Text block:
Sekolah Berasrama Penuh Integrasi Tun Abdul Razak (, abbreviated InSTAR)  is one of the 67 boarding schools (SBP) in Malaysia. The school is located in Pulau Serai, Pekan, Pahang. In 2009, the school has 197 boys and 228 girls, making a total enrolment of 425 people. It has a total of 58 teachers.

Generality of these school sites is 38 acres located in the state assembly Peramu Jaya, Pekan Parliament, about 15 km from the city town and 35 km from Kuantan.

History
InSTAR was opened on 4 August 2003 under the name of Sekolah Berasrama Penuh Integrasi Pekan (SBPIP) only occupied by students from Form One, taken from schools around Pahang who are eligible to enter SBPIP. The first form four students intake was started in 2004.

Questions:
A. Answer these from the text about the InSTAR boarding school:
(i) What was the school's total enrolment in 2009?
(ii) How far is the school from Kuantan?
(iii) On what date was the school opened?
B. Carry on the text about the InSTAR boarding school, picking up right after its last sentence.

Stored records:
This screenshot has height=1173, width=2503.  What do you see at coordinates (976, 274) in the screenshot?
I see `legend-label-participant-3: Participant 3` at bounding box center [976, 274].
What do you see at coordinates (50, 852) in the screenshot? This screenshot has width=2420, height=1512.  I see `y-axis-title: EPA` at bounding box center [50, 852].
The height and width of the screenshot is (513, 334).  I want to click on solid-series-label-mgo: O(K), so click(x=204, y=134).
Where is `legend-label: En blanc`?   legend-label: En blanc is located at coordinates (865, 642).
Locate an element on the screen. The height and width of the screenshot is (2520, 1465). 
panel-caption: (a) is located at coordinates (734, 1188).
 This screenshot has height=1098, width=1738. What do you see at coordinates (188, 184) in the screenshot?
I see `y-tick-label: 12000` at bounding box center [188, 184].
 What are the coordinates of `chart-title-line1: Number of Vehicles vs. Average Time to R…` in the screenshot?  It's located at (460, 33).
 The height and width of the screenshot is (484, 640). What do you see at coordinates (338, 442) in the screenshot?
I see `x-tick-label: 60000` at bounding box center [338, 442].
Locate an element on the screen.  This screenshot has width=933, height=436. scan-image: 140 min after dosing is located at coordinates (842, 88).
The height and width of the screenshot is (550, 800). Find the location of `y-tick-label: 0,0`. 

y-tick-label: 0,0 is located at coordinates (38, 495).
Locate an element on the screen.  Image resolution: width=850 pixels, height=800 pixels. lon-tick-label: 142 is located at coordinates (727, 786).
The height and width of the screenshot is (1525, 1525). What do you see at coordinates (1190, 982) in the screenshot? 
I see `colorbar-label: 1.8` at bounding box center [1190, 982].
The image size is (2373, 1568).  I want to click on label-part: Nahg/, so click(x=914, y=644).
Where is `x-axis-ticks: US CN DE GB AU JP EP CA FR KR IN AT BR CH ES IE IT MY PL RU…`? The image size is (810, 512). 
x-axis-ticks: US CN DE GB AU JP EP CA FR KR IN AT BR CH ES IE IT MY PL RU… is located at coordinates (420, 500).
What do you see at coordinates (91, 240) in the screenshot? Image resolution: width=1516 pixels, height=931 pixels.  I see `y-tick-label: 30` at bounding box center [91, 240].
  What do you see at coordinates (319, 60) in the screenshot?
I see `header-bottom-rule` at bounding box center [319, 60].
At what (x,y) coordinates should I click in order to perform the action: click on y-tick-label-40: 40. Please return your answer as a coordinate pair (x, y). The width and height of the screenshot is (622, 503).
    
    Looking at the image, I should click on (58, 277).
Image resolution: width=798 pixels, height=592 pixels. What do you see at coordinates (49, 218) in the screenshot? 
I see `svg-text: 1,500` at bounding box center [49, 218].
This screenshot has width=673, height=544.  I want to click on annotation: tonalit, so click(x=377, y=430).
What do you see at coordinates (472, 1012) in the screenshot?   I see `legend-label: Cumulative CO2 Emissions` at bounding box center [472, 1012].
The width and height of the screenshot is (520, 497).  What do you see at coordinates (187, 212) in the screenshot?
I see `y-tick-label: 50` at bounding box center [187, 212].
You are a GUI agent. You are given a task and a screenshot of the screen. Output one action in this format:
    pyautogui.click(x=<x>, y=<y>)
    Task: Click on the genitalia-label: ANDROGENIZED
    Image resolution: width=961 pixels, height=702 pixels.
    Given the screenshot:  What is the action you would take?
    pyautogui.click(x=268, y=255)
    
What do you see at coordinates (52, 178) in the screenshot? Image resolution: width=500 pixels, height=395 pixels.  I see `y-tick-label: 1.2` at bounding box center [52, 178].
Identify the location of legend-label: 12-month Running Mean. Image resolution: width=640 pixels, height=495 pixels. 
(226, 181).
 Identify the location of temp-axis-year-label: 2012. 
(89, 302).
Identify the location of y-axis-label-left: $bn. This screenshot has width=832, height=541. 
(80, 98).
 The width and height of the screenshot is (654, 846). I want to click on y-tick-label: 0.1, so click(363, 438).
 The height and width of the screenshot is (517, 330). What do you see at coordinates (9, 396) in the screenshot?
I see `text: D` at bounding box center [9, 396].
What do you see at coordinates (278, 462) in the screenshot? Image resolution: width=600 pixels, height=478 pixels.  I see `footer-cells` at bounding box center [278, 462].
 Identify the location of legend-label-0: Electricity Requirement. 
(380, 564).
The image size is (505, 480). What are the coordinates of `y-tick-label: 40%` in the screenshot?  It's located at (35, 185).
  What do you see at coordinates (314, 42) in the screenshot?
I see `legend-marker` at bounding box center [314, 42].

Responses by item number:
A.
(i) 425 people
(ii) 35 km
(iii) 4 August 2003

B.
On 23 May 2010, the name of Sekolah Berasrama Penuh Integrasi Pekan  has been officially changed to Sekolah Berasrama Penuh Integrasi Tun Abdul Razak with abbreviation of InSTAR (Integrated Residential School of Tun Abdul Razak). Since then instar continues to grow and now has reached maximum enrolment capacity of 560 students, 62 teachers and 20 supporting staff.

Academic System 
Just like other Sekolah Berasrama Penuh Integrasi in Malaysia, InSTAR  requires lower secondary students to take nine (9) subject for Penilaian Menengah Rendah (PMR) including communication Arabic subject.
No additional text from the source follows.